In the side-by-side chart comparison below, the Market Vectors Gold Miners ETF (GDX) demonstrated a 43.20% decline between January 29, 2013 and January 29, 2014. However, its performance since January 1, 2014 has shown some signs life, especially since the ETF has recovered 8.94% over the first four weeks of the new year.
That being said, there is no doubt in my mind that the recent developments at both Goldcorp (GG) and Randgold Resources (GOLD) has positively impacted the ETFs near-term performance. In the wake of recent developments at both companies, I wanted to highlight why I think staying long on these two particular mining plays could enhance the overall growth of one's portfolio.
#1 - Goldcorp Inc.
On Wednesday, shares of GG, which currently possess a market cap of $20.08 billion, a forward P/E ratio of 35.84, and a dividend yield of 2.43% ($0.60), settled at a price of $24.73/share.
Based on a closing price of $24.73/share, shares of GG are trading 8.81% above their 20-day simple moving average, 11.13% above their 50-day simple moving average, and 3.47% below their 200-day simple moving average.
Even though these numbers indicate a short-to-mid-term uptrend and a long-term downtrend for the stock, I actually think the current share price of $24.73 offers investors a considerable point of entry; especially since the company's overall gold production is expected to grow between 13% and 18% over the next 12 months.
Production Guidance Seems Fairly Positive
On Thursday, January 9th, Goldcorp announced that FY 2013 gold production totaled 2.67 million ounces, up 11% on a year-over-year basis, and FY 2014 gold production is expected to grow between 13% and 18% and fall into estimated range of 3.0-to-3.15 million ounces.

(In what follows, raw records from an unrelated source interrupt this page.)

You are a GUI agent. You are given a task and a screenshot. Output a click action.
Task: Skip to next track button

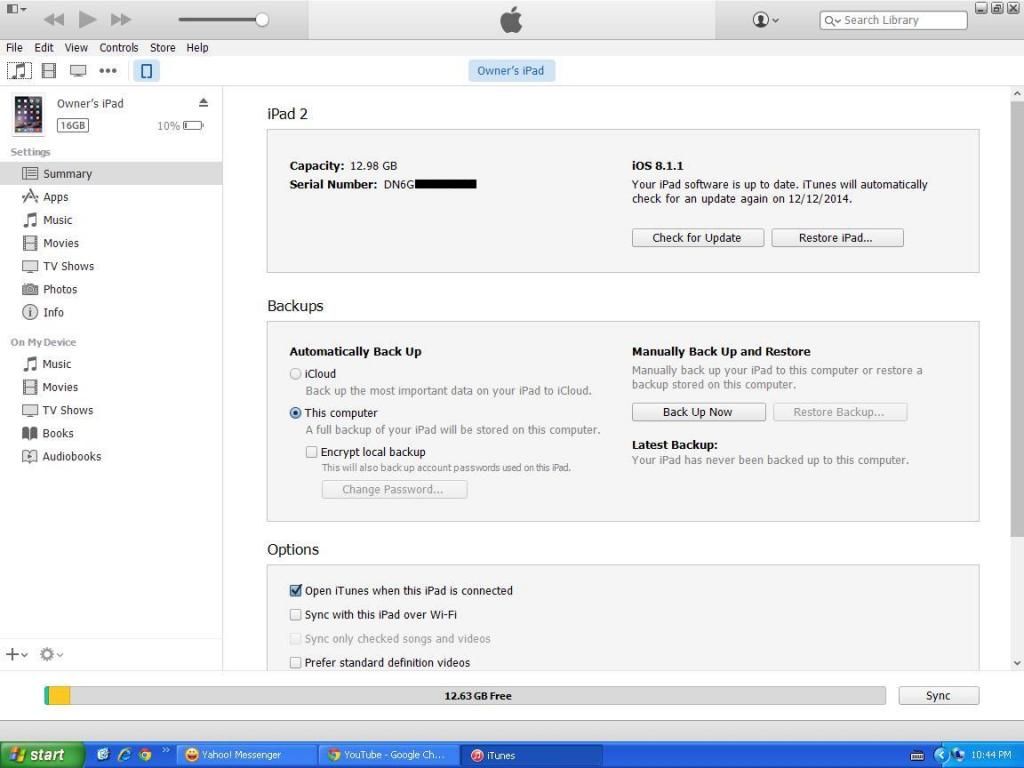121,19
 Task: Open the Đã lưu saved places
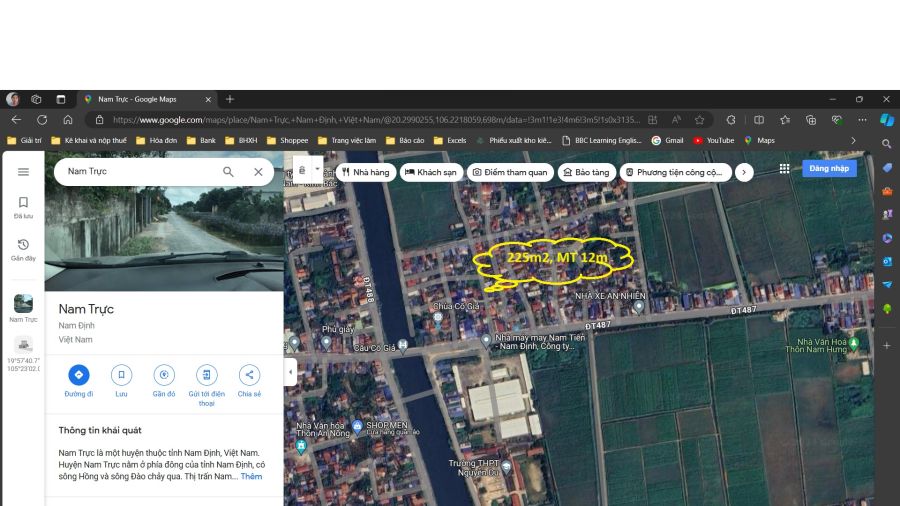point(23,207)
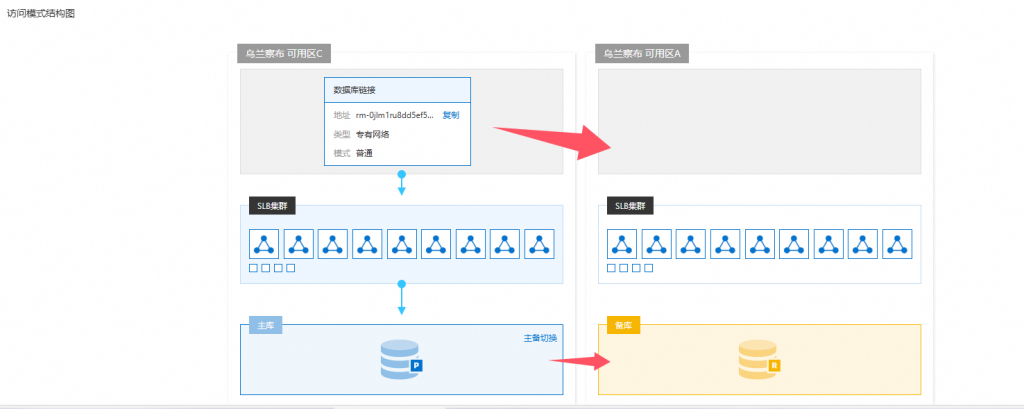
Task: Click the last small square under zone C SLB nodes
Action: pos(291,268)
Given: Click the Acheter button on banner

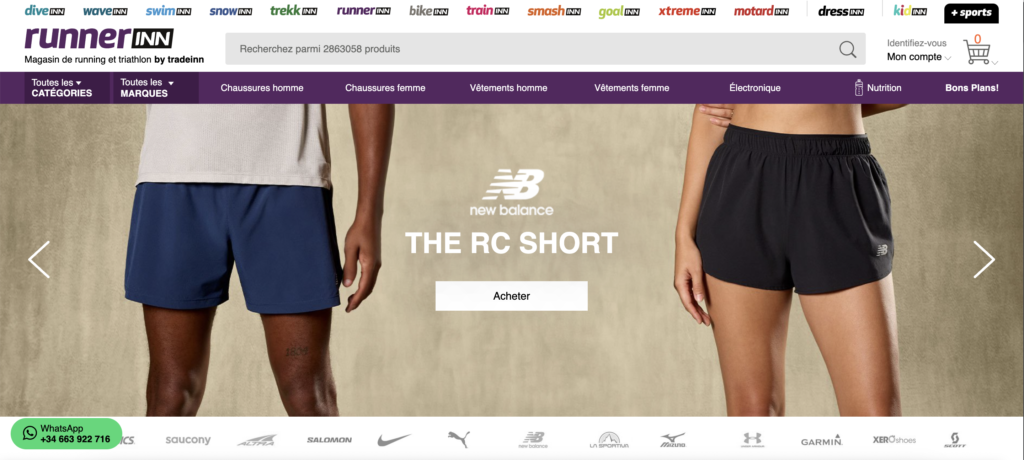Looking at the screenshot, I should click(x=511, y=296).
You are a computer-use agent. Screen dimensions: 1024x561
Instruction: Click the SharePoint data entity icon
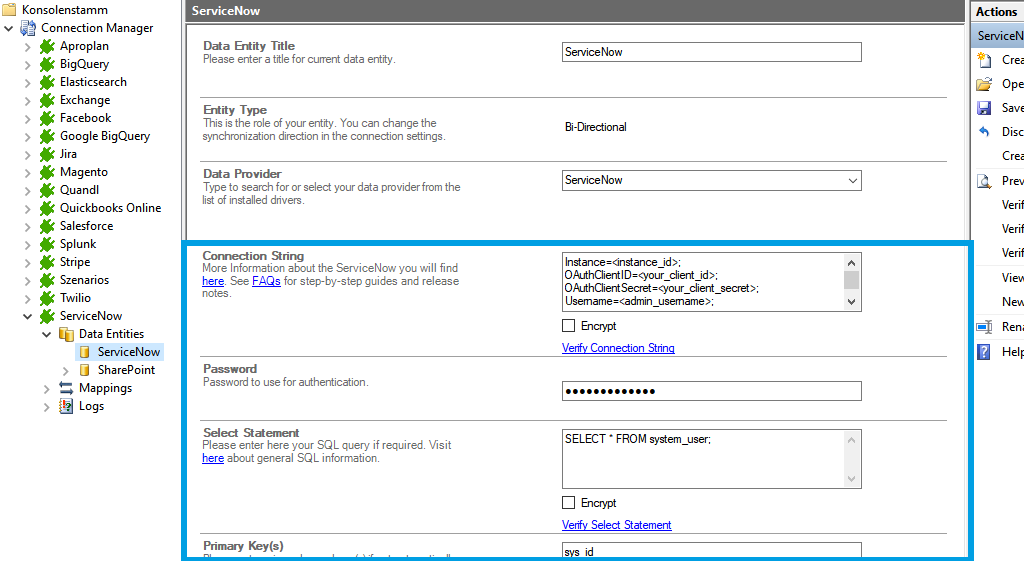click(85, 370)
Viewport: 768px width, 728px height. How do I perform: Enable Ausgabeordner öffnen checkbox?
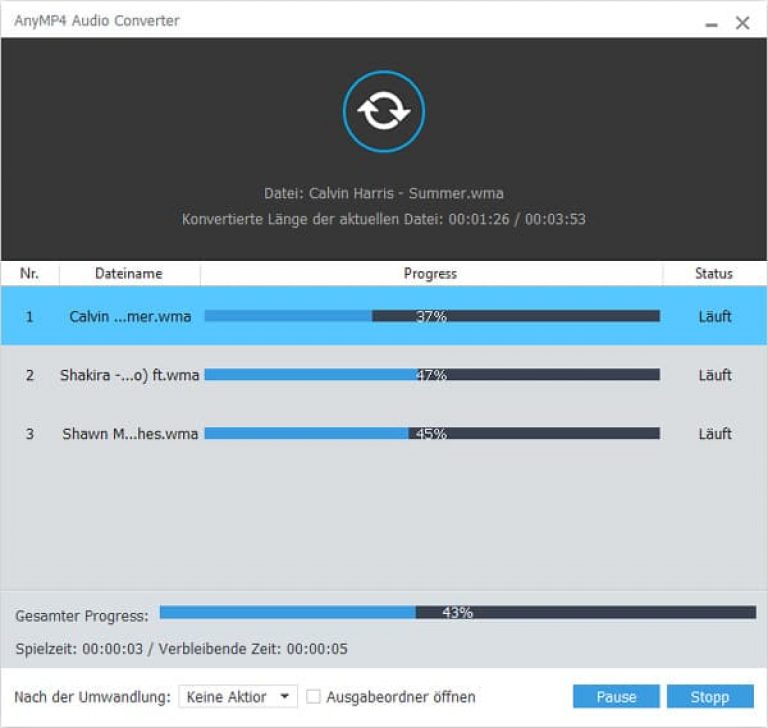(x=313, y=697)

The company also noted that its "all-in" costs are expected to $950-$1,000 per ounce in 2014 and 15%-20% over the next two years, as gold production is expected to rise by an estimated 50%.

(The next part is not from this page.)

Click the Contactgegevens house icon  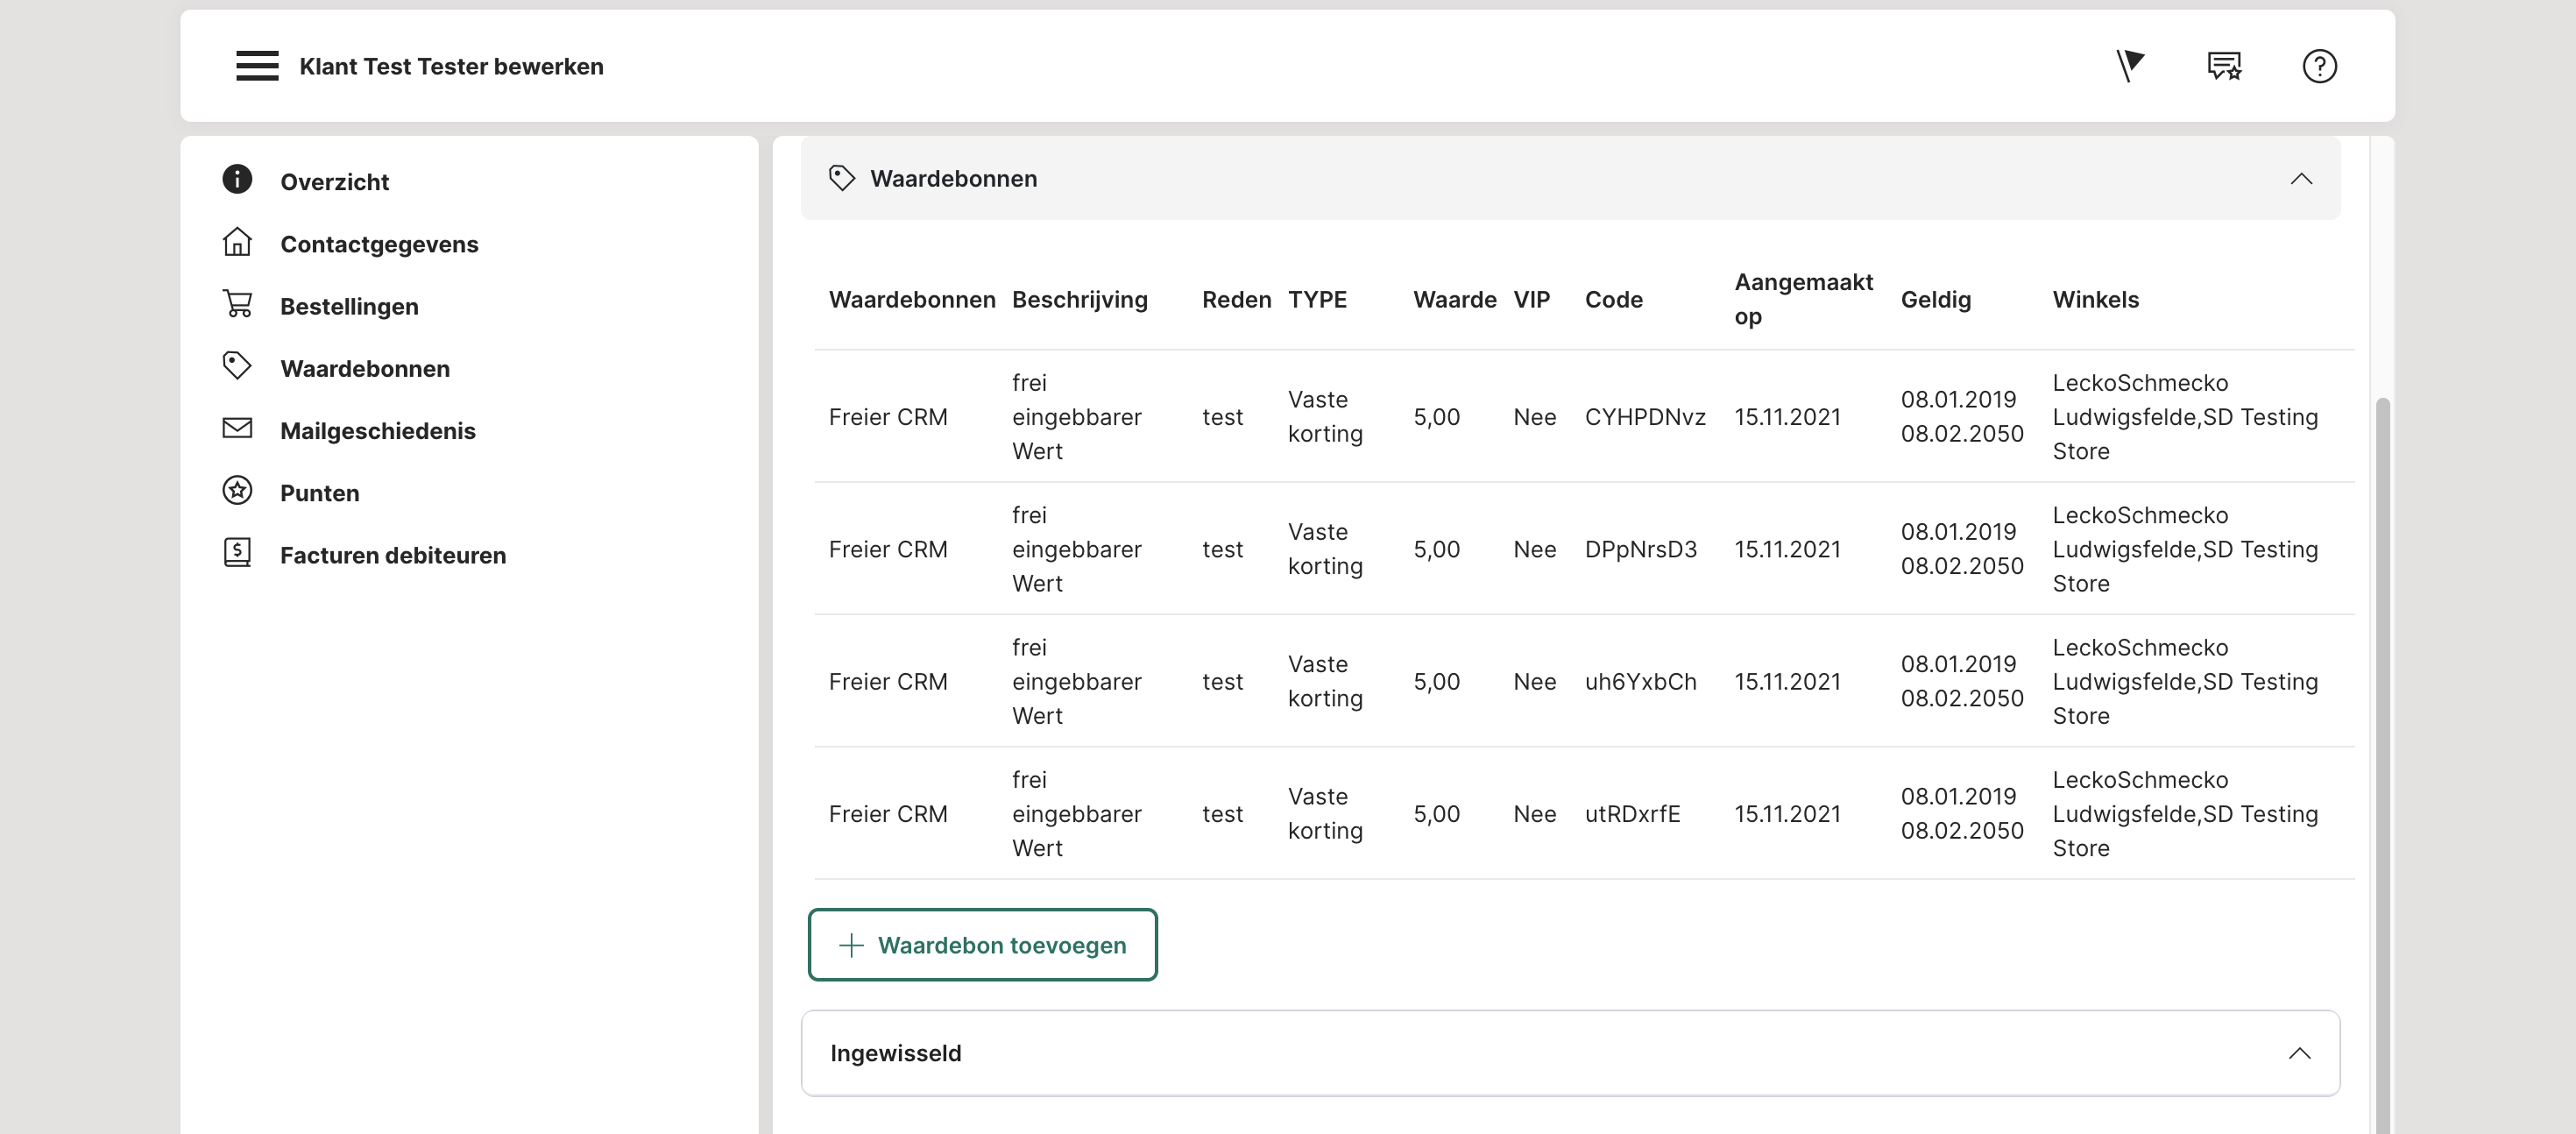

If the company can meet and/or exceed its production expectations while cutting costs by an estimated 15%-20% over the next 12-18 months, I see no reason why Goldcorp can't meet and/or exceed FY14 EPS estimates, calling for the company to earn $1.11/share on revenue of $4.9 billion.

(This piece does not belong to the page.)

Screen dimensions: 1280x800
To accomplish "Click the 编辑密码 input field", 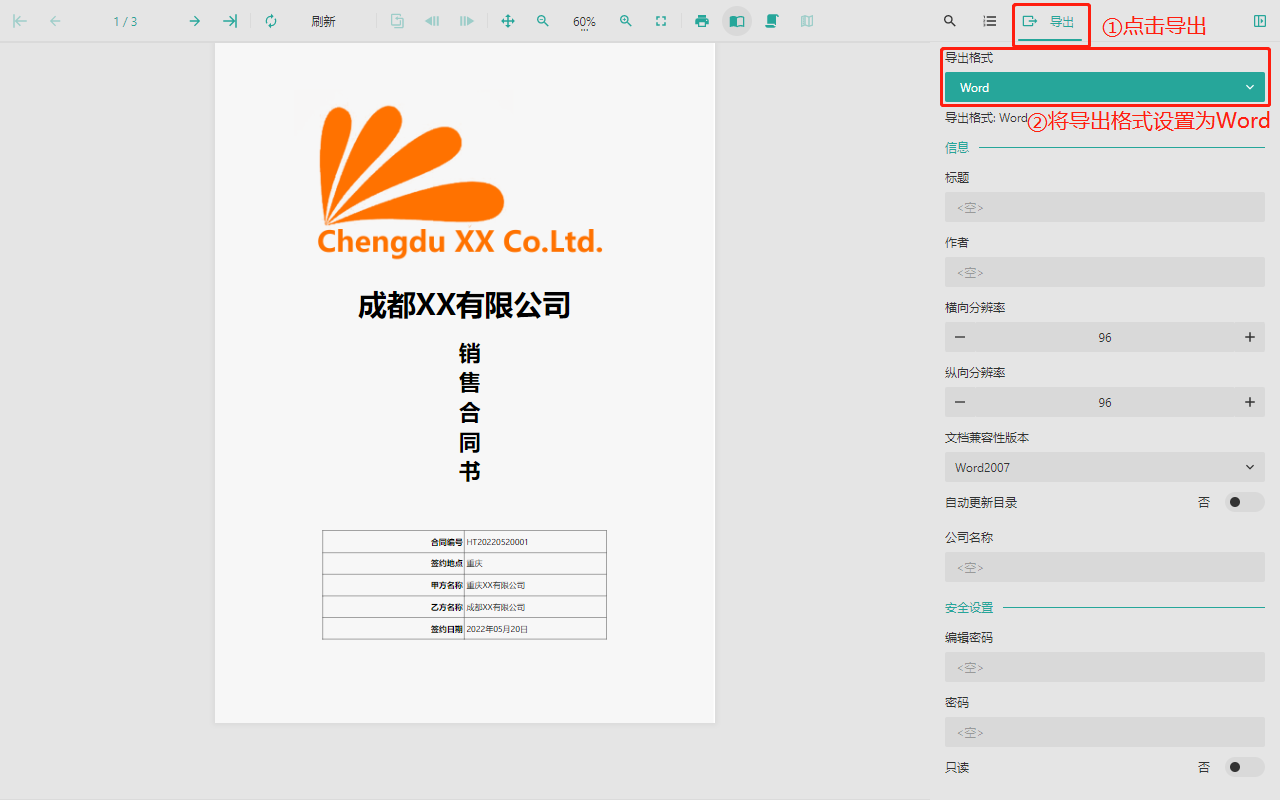I will [1104, 667].
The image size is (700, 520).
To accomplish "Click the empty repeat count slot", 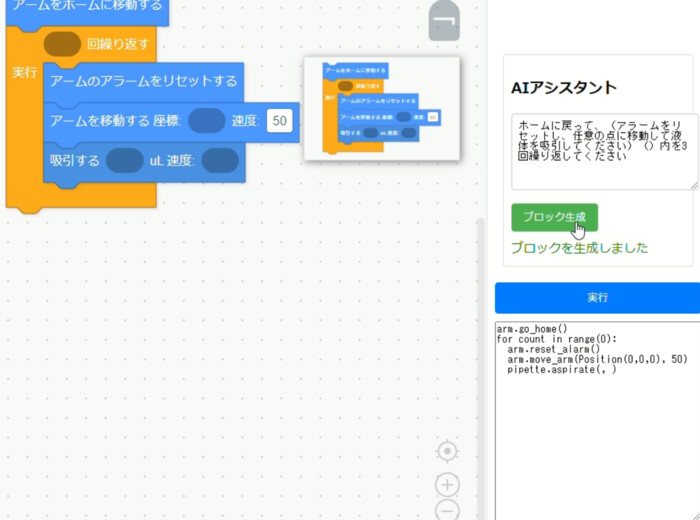I will 62,44.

By cutting costs and increasing production, not only will Goldcorp's share price grow at a considerable pace, its annual dividend (which is paid out on a monthly basis) could see an increase of 2%-4% over the next 12-24 months.
#2 - Randgold Resources
On Wednesday, shares of GOLD, which currently possess a market cap of $6.50 billion, a forward P/E ratio of 16.84, and a dividend yield of 0.68% ($0.48), settled at a price of $70.54/share.
Based on a closing price of $70.54/share, shares of GOLD are trading 9.52% above their 20-day simple moving average, 7.04% above their 50-day simple moving average, and 1.23% below their 200-day simple moving average.
Although these numbers indicate a short-to-mid-term uptrend and a long-term downtrend for the stock, Its current price point creates somewhat of a buying opportunity for potential investors. Why? When compared to one of its sector-based peers, AngloGold Ashanti (AU), its shares are trading at just over 16.8x forward earnings whereas AngloGold Ashanti's shares are trading at 21.3x forward earnings.
Randgold's Loulo-Gounkoto Mines Are On Pace To Surpass 2013 Revised Estimates
On Wednesday, January 29, Randgold Resources announced that its Loulo-Gounkoto gold mining complex in Mali is likely to beat its revised production target for 2013.
Since Randgold Resources is expected to exceed its 2013 revised guidance numbers, while keeping its 2014 estimates well within range, there's a very good chance the company could meet and/or exceed both its FY13 and FY14 EPS and Revenue estimates. It should be noted that the street is expecting Randgold to earn $2.95/share on revenue of $1.2 billion during FY13 and $4.19/share on revenue of 1.33 billion during FY14.
For those of you who may be considering a position in either Goldcorp or Randgold Resources, I strongly recommend keeping a close eye on each company's ability to meet and/or exceed its updated gold production over the next 12-24 months. In closing, I'd also keep a very watchful eye on the price of gold as any considerable drop could impact the value of either company's overall production and send shares down a very unfavorable path.